Every line below containing the word "target" should be found and copied.
—————
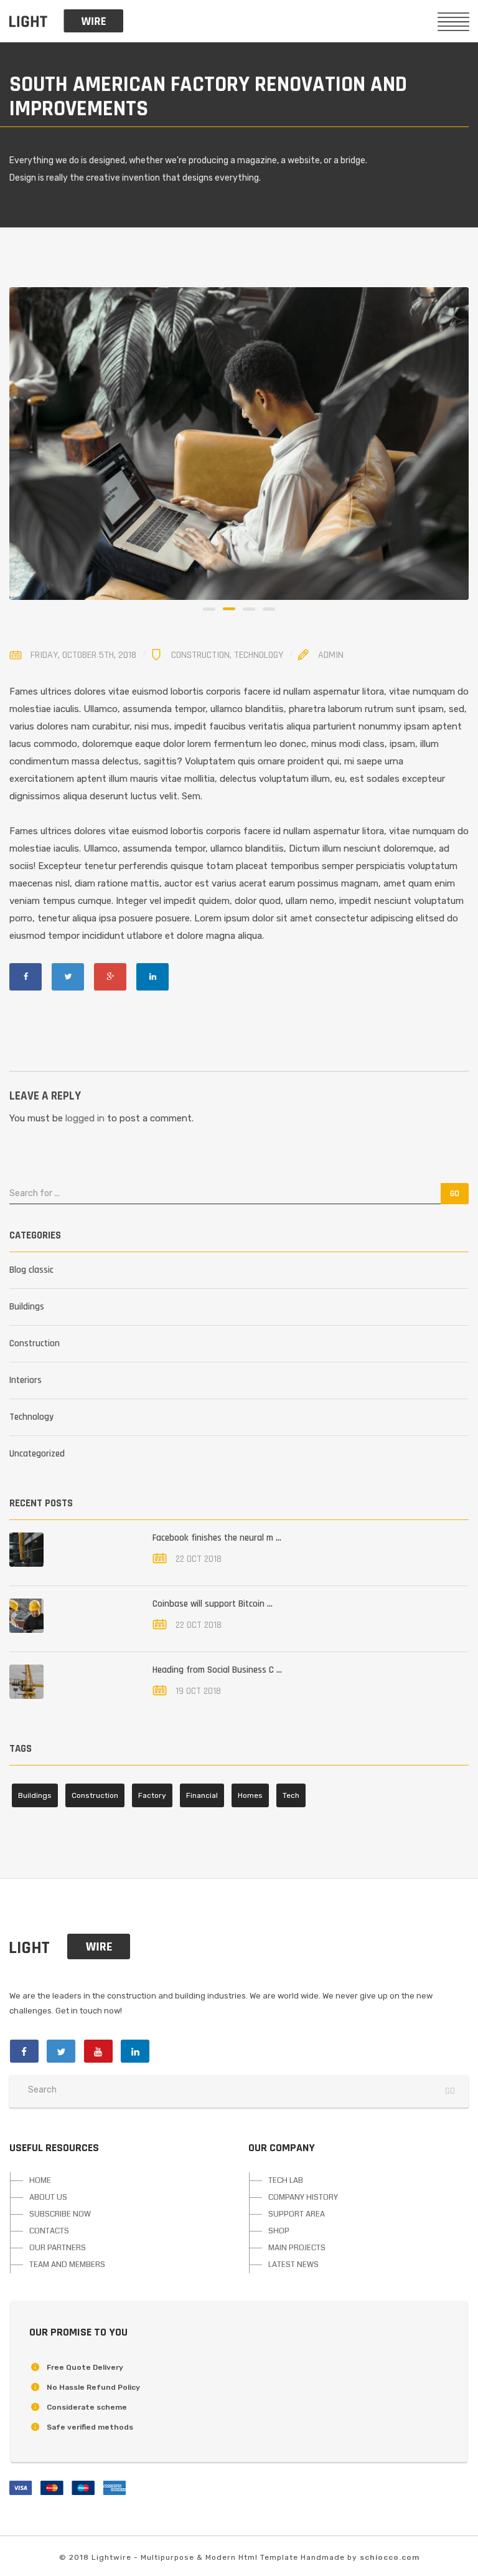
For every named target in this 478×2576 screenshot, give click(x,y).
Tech (291, 1795)
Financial (202, 1795)
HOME (40, 2180)
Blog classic (31, 1270)
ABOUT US (48, 2197)
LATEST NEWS (293, 2264)
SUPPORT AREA (296, 2214)
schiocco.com (389, 2557)
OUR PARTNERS (57, 2247)
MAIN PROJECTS (297, 2247)
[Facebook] (25, 977)
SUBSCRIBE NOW (60, 2214)
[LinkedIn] (152, 977)
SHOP (278, 2230)
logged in (85, 1118)
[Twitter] (68, 977)
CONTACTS (49, 2230)
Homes (250, 1795)
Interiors (25, 1380)
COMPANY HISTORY (303, 2197)
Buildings (26, 1307)
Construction (200, 655)
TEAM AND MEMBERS (67, 2264)
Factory (152, 1795)
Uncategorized (37, 1454)
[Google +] (110, 977)
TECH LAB (285, 2180)
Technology (258, 655)
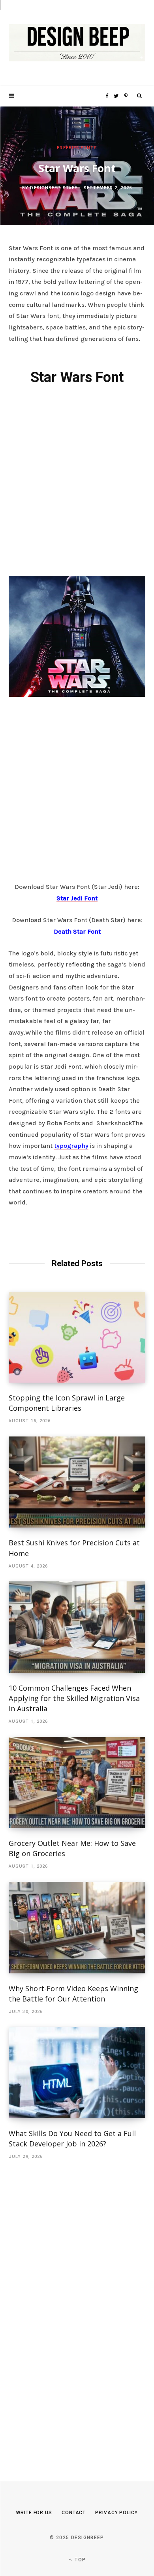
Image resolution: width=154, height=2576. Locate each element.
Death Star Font (77, 931)
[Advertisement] (77, 479)
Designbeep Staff (53, 187)
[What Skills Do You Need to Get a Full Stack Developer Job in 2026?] (77, 2072)
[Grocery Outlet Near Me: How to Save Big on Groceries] (77, 1782)
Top (79, 2560)
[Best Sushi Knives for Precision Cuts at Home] (77, 1482)
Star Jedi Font (77, 898)
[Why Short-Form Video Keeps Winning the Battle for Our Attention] (77, 1927)
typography (71, 1145)
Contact (74, 2512)
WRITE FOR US (34, 2512)
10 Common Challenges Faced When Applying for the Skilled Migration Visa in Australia (74, 1698)
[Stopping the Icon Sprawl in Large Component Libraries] (77, 1337)
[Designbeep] (77, 43)
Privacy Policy (116, 2512)
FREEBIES (68, 147)
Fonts (89, 147)
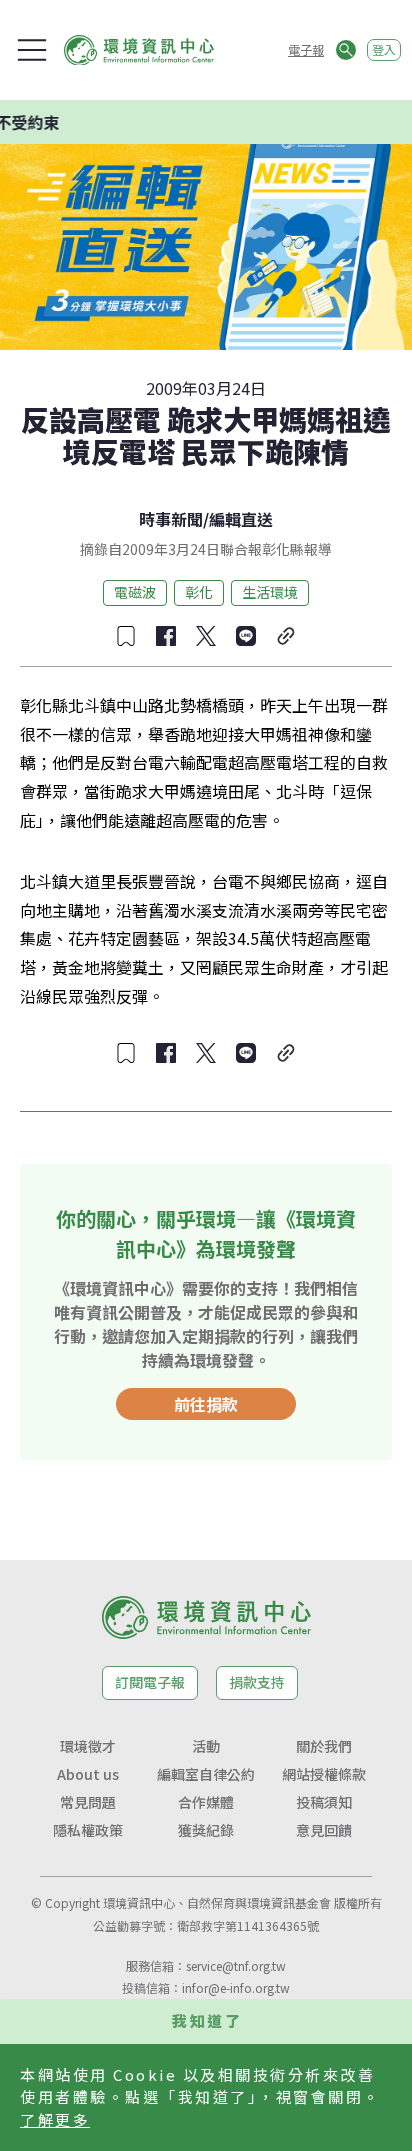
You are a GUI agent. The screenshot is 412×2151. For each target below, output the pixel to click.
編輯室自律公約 (206, 1774)
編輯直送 (241, 519)
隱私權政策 (88, 1830)
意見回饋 (324, 1830)
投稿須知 (324, 1802)
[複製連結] (286, 636)
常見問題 (88, 1802)
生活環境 (270, 592)
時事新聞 (171, 519)
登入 (384, 49)
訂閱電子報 (150, 1682)
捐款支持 (257, 1682)
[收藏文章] (126, 636)
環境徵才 (88, 1746)
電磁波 (135, 592)
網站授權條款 (324, 1774)
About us (88, 1774)
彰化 (199, 592)
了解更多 (55, 2119)
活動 (206, 1746)
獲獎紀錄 (206, 1830)
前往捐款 (206, 1404)
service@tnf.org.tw (236, 1965)
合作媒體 (206, 1802)
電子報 (306, 49)
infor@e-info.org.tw (236, 1987)
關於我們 (324, 1746)
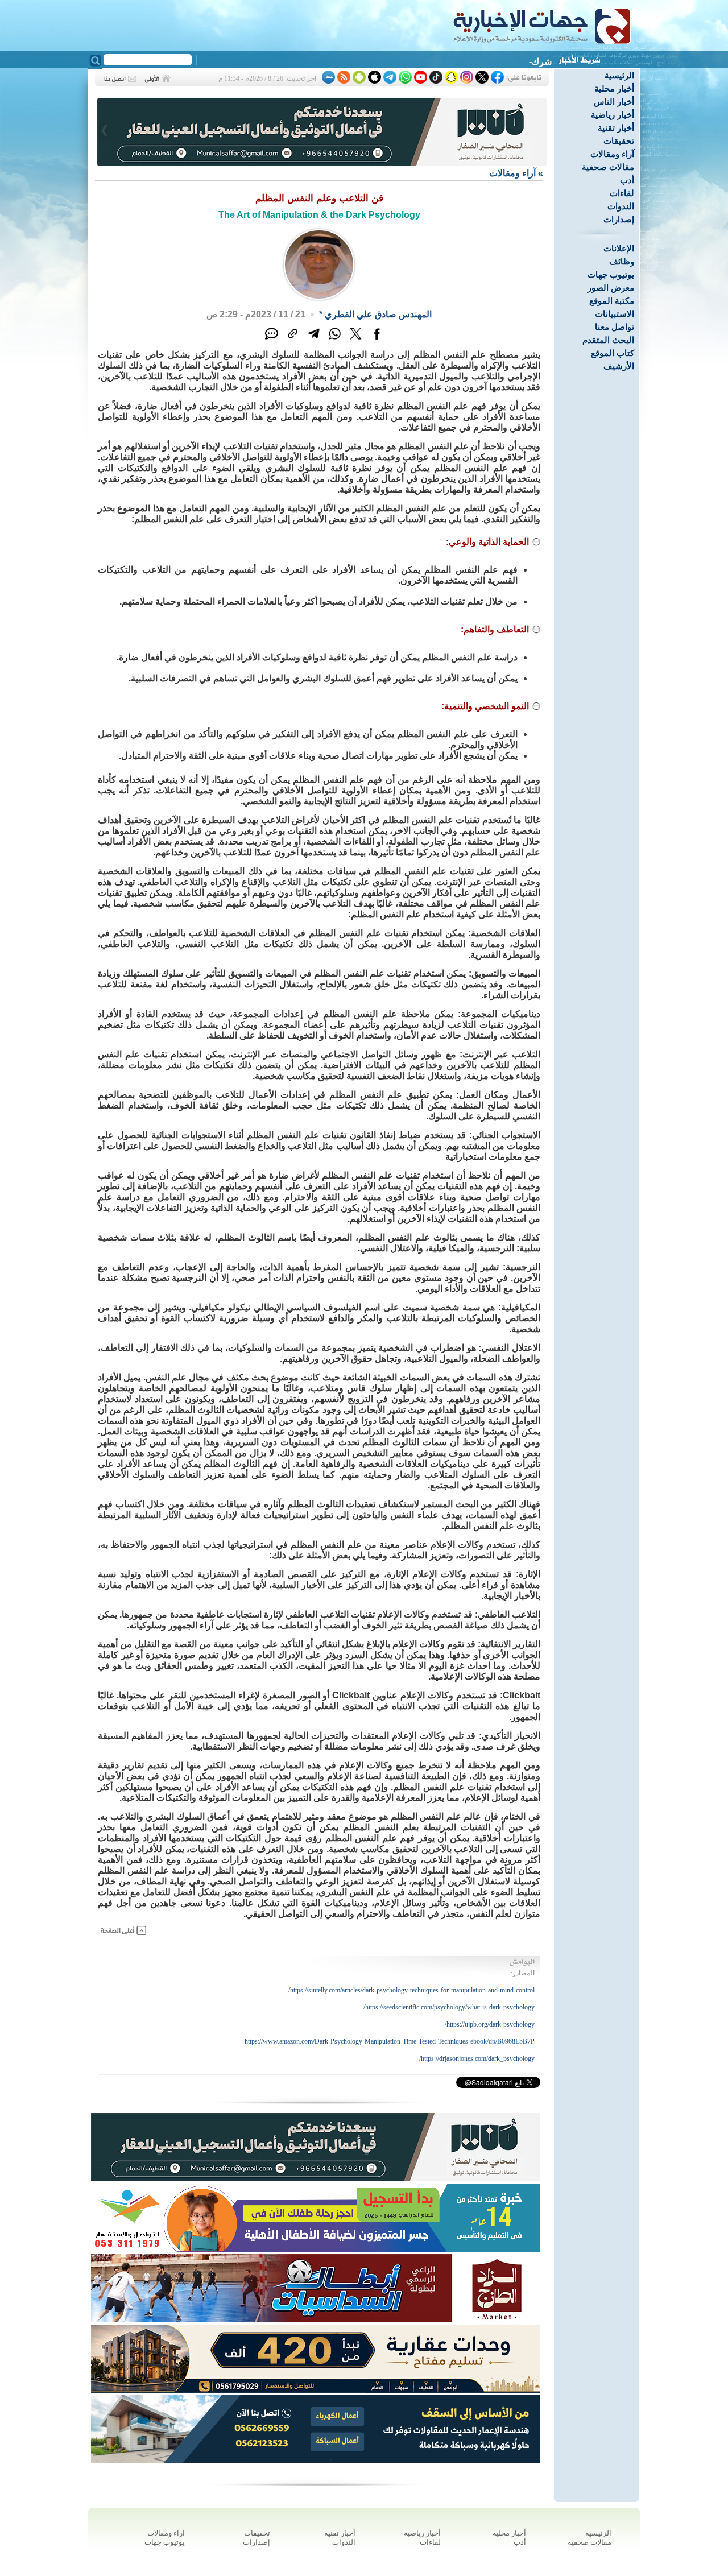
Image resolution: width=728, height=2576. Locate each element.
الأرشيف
—————
SOLUTION FOR THIS EXERCISE:
For every named target in this 478×2576 screenshot, give click(x,y).
You are a GUI agent. The screenshot is 412×2151. For each target below, output the pixel to click.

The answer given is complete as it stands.